Growing unemployment is sowing seeds of disaffection with the country's movement toward democracy, and severely straining public confidence in the government

July 22, 1992

WLADYSLAW MASLANKA leans back in his chair. "The atmosphere among the people," he says slowly, "is worse than bad.

"We thought that Poland was governed badly under the communists and that the leaders had to be changed - but now we see that those who took their place are worse."

Mr. Maslanka, a wiry man with a weathered face, is a peasant farmer in this small village just south of Krakow.

He is called a "peasant-worker," because like most of Poland's more than 2 million private farmers, he also held a factory job for 30 years. The produce of his family's 7.4 acres of land is not sufficient to live on.

Maslanka typifies the frustration of ordinary Poles who have been hit hard by radical economic reforms. They are losing faith in the country's fragmented political leadership that is focused on bitter infighting.

"The politicians simply don't have a program," says Jacek Domanski, manager of a state farm near Wola Radziszowska. "It's just gigantic chaos."

According to an official survey published July 20, 30 percent of Poles said that life was easier under Mieczyslaw Rakowski, the last Communist prime minister before Solidarity swept into power in the 1989 election. The poll was conducted by the government's CBOS opinion research center.

"In the eyes of a steadily growing proportion of the public, the attraction of such basic goals as a market economy, democratic government, or rule of law is wearing thin," according to a report published by the World Economy Research Institute of the Warsaw School of Economics.

The consequences of market reforms have indeed been harsh for average Poles. Shops are stocked with goods, but many have no money to spend.

In May, the unemployment rate reached 12.2 percent. More than 2.2 million people have lost jobs with the closure or restructuring of inefficient factories and other enterprises.

Economic forecasters predict the number may rise to 3.5 million by the end of the year.

"We wanted to live in a normal state and not be beggars," says Maslanka. "I was in Germany - I saw that workers there have a chance to live. We don't have it in Poland. Before, we at least had the possibility to work."

Yet in a country where many basic foods were previously rationed, the availability of goods and services today is much better than before. There are indications that an almost comfortable middle class is beginning to be formed, particularly in major cities.

"We have a good life, but we have to work terribly long hours," says Anna Grazyna, a mother of two teenagers. She is a teacher and supplements her job with private lessons and translations. Her husband often puts in 12-hour days as a computer specialist.

In cities and towns, bright new storefronts and private restaurants and cafes enliven the streets. In Warsaw, many more new cars drive the streets, causing traffic jams.

Commercials for toothpaste and detergent choke television broadcasts. Both Warsaw and Krakow have baby-boomer radio stations dedicated to "classic rock-and-roll."

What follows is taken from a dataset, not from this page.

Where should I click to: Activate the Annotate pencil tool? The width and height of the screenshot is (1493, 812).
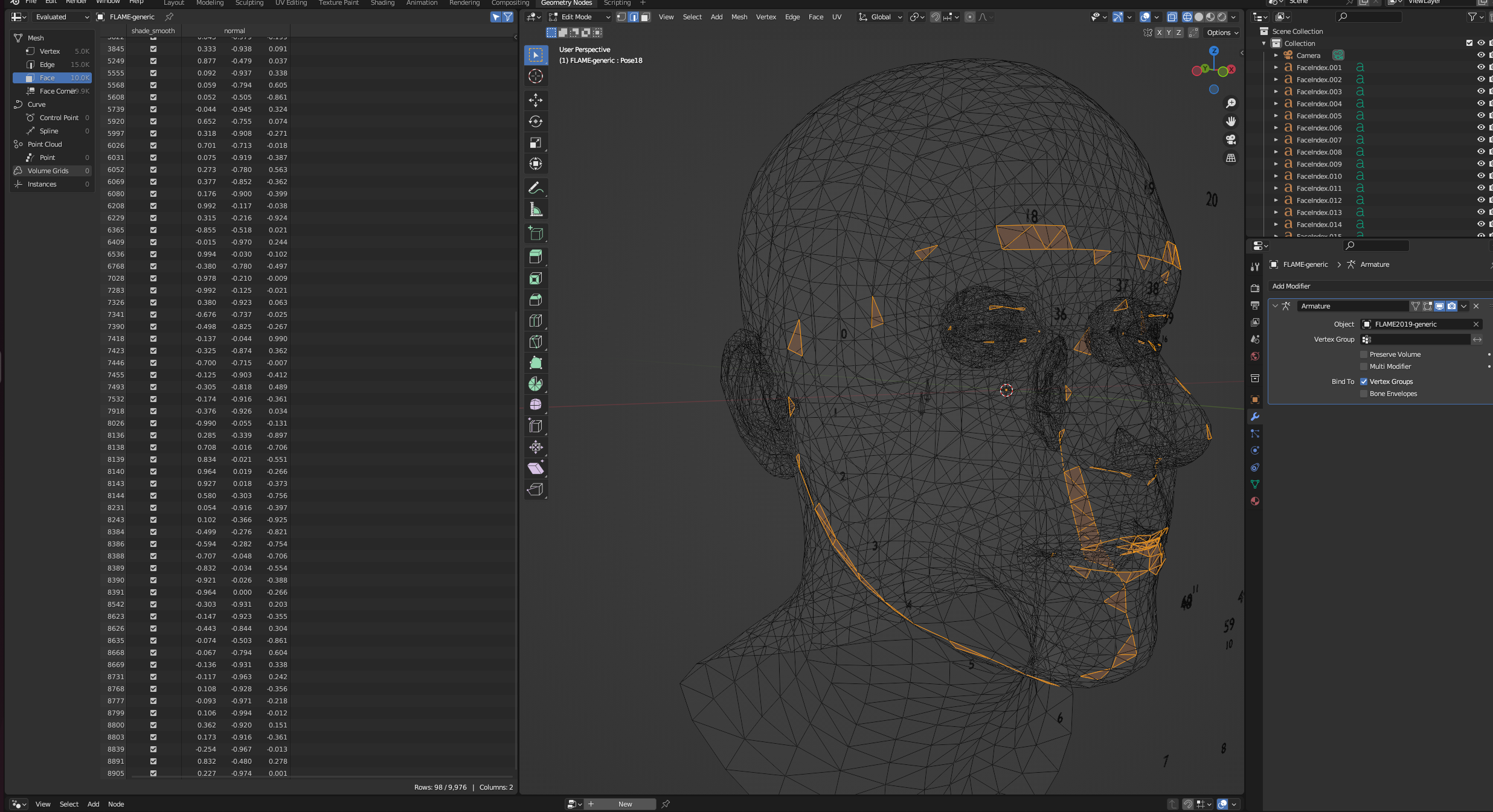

"No, you don't see the crisis on the street," says Ms. Grazyna, who works in a research institute. "But there's no money, really, for anything. No funding."

"My secretary makes 250 million zlotys ($180) a month," says a Westerner working in Krakow. "Her rent is 300 million zlotys. That means that all of her salary and part of her husband's go toward rent."

Local experts point to other recent developments that indicate that Poland's economy may be beginning to emerge from the extreme depths of its crisis. Last year's 70 percent inflation was far below the more than 600 percent inflation of the previous year.

The private sector's share of the economy is steadily growing. It stands at 25 to 26 percent. The gross domestic product plunged between 8 and 10 percent in 1991, but that was a smaller drop than the 12 percent decrease the year before.

"Now, for the first time you can ask the question whether Poland's economy has bottomed out," says one Western observer. "I think they're ready for a sustained boom."